Since $\lambda_{1}$ is the dominant eigenvalue, the values inside each parentheses converge to $c_{1}\mathbf{v}_{1}$ as $k \to \infty$.

Lemma
$\mathbf{x}_{k}$ can be represented for the initial unit vector $\mathbf{x}_{0}$ as $\mathbf{x}_{k} = A^{k} \mathbf{x}_{0} / \left\| A^{k} \mathbf{x}_{0} \right\|$. That is, the sequence $(1)$ is also given by: $$ \mathbf{x}_{0},\quad \mathbf{x}_{1} = \dfrac{ A \mathbf{x}_{0} }{\| A \mathbf{x}_{0} \|},\quad \mathbf{x}_{2} = \dfrac{ A^{k} \mathbf{x}_{0} }{\| A^{k} \mathbf{x}_{0} \|},\quad \dots,\quad \mathbf{x}_{k} = \dfrac{ A^{k} \mathbf{x}_{0} }{\| A^{k} \mathbf{x}_{0} \|},\quad \dots $$

By the lemma above, $\mathbf{x}_{k}$ converges to the dominant unit eigenvector.

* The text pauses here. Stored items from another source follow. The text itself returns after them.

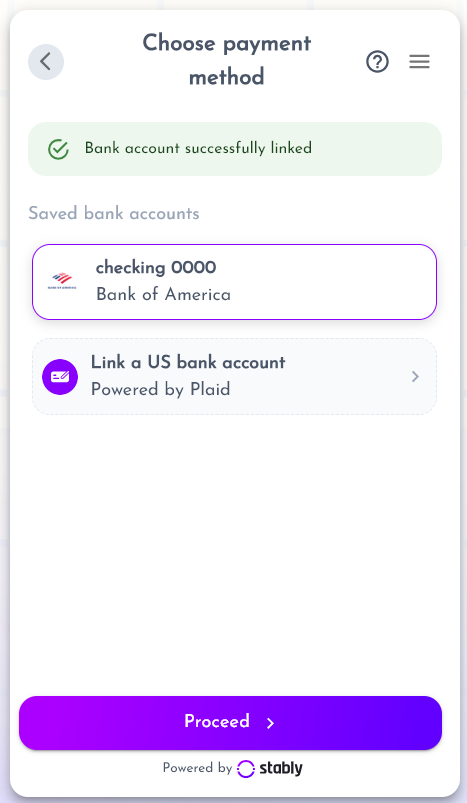Click the Saved bank accounts heading
The width and height of the screenshot is (467, 803).
point(114,213)
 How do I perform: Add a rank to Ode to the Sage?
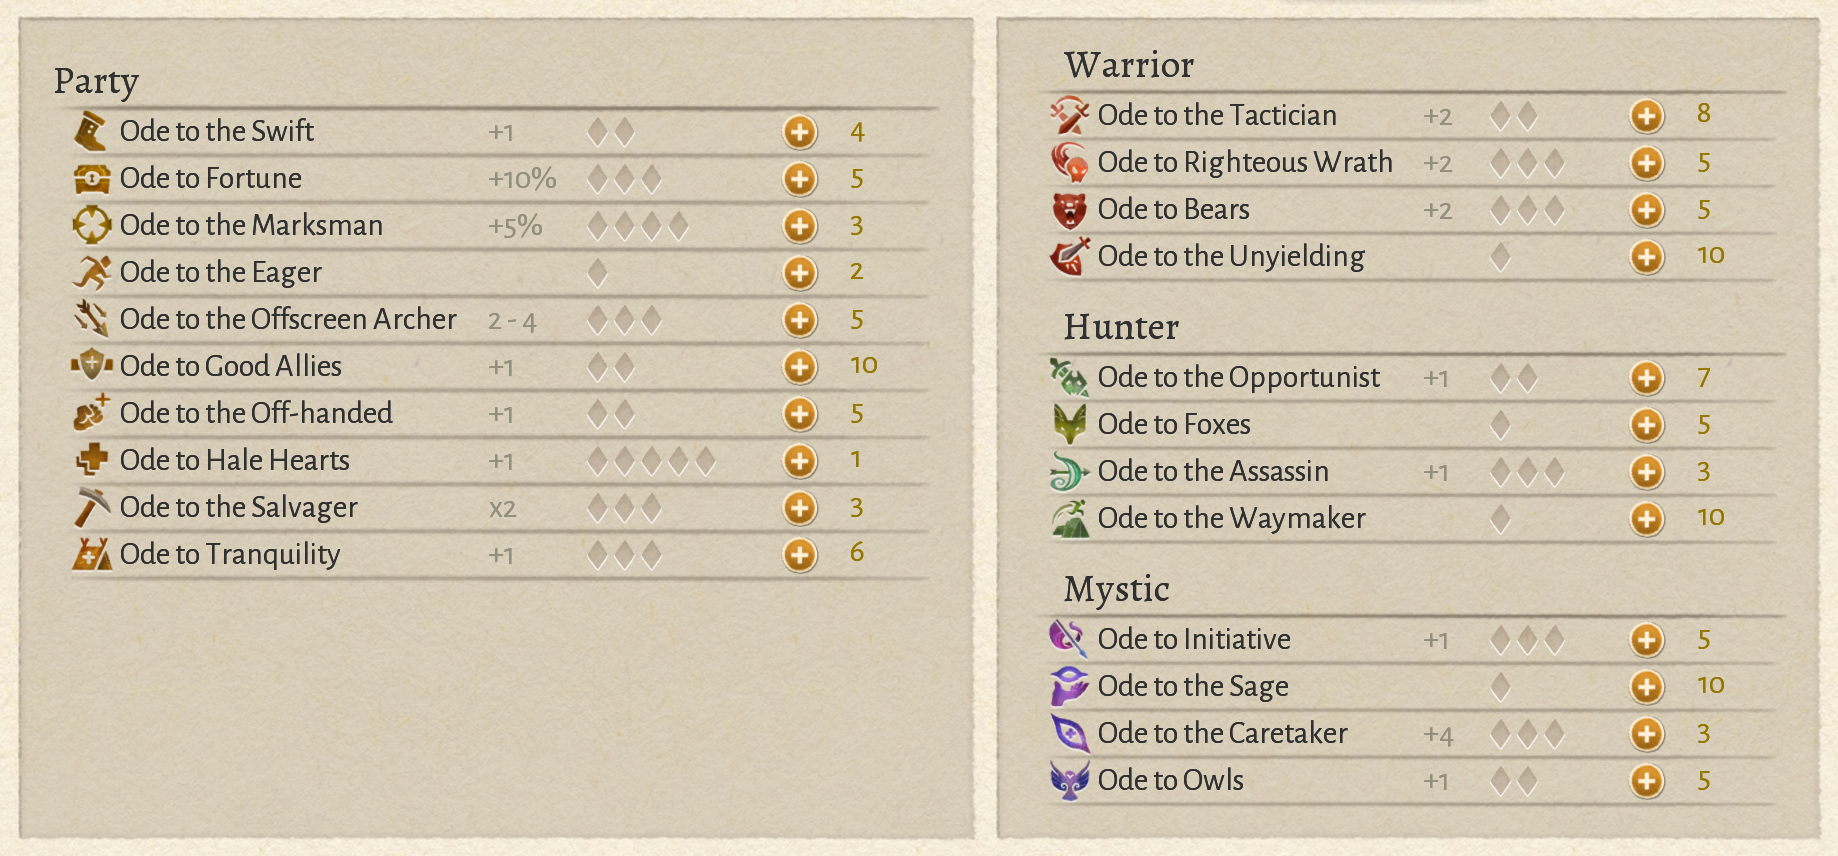coord(1646,687)
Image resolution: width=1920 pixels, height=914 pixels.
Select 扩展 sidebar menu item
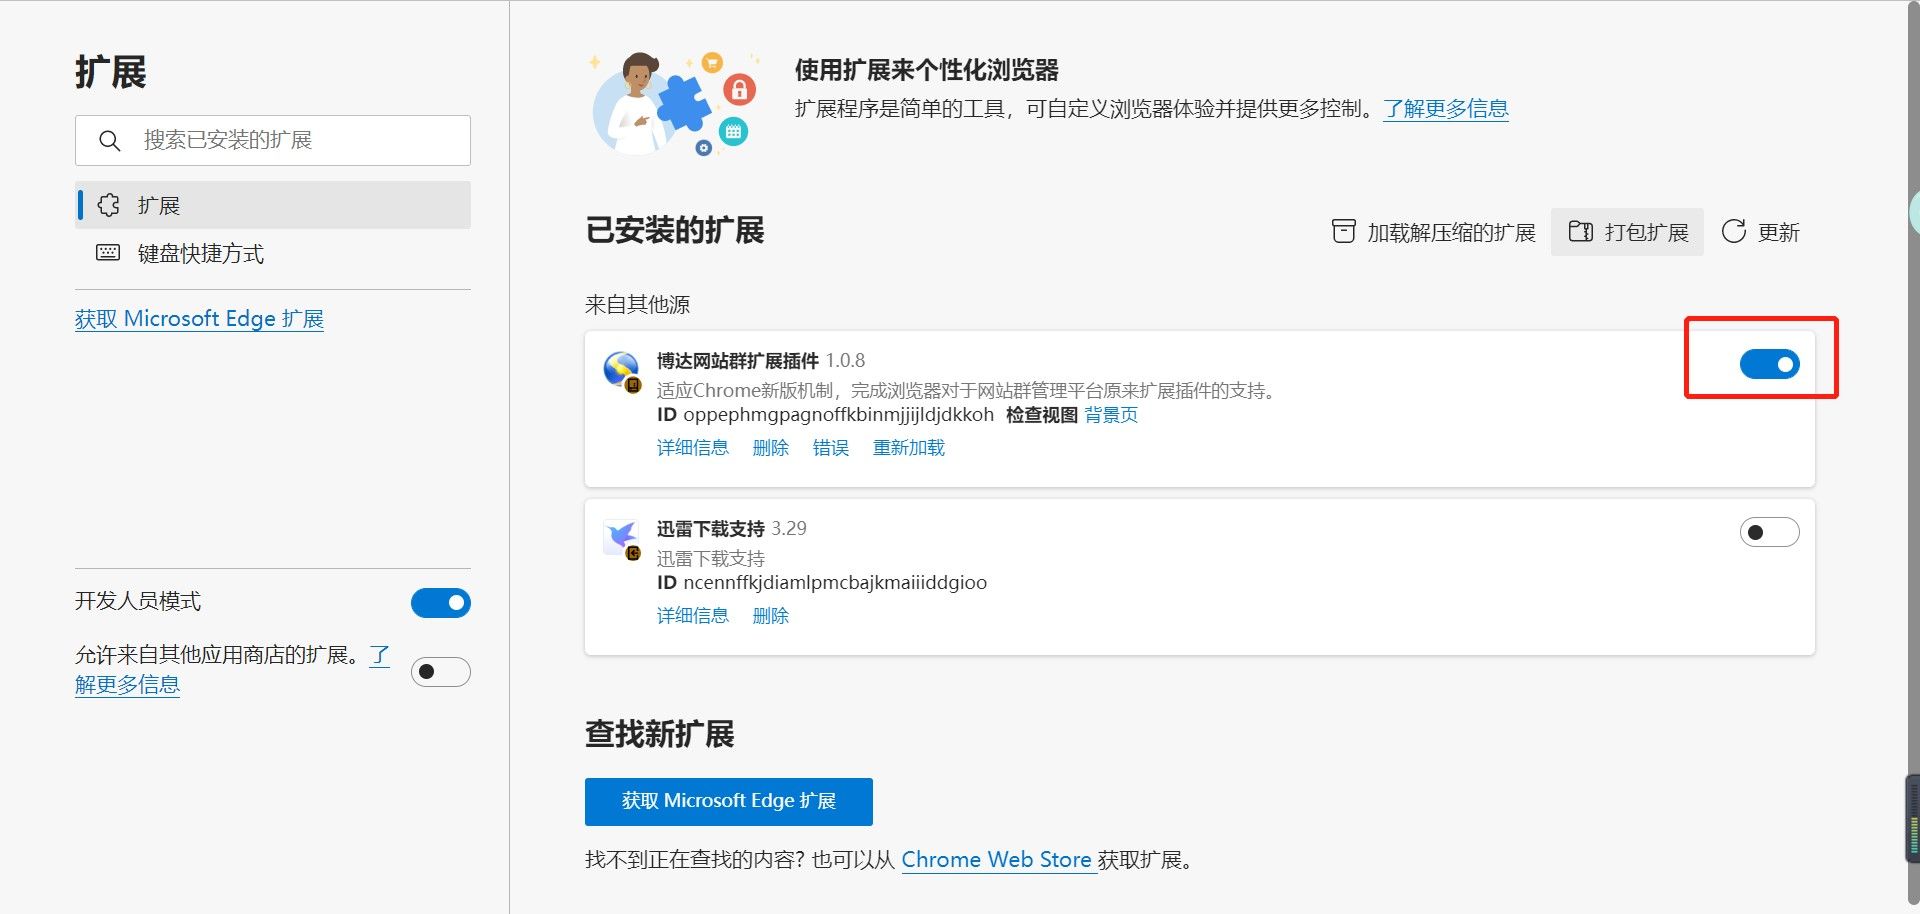tap(159, 206)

From this it follows that $A \mathbf{x}_{k} \cdot \mathbf{x}_{k}$ also converges to the dominant eigenvalue.

■

Proof of the lemma

We prove this by mathematical induction. The statement is true for $k=1$. Assume it holds for $k=m$. Then one can show it also holds for $k=m+1$ as follows.

$$ \mathbf{x}_{m+1} = \dfrac{ A \mathbf{x}_{m} }{ \left\| A \mathbf{x}_{m} \right\| } = \dfrac{1}{\left\| A^{m}\mathbf{x}_{0} \right\|}\dfrac{ A (A^{m}\mathbf{x}_{0}) }{ \left\| \dfrac{A (A^{m}\mathbf{x}_{0})}{ \left\| A^{m}\mathbf{x}_{0} \right\|} \right\| } = \dfrac{A^{m+1} \mathbf{x}_{0}}{\left\| A^{m+1} \mathbf{x}_{0} \right\|} $$

■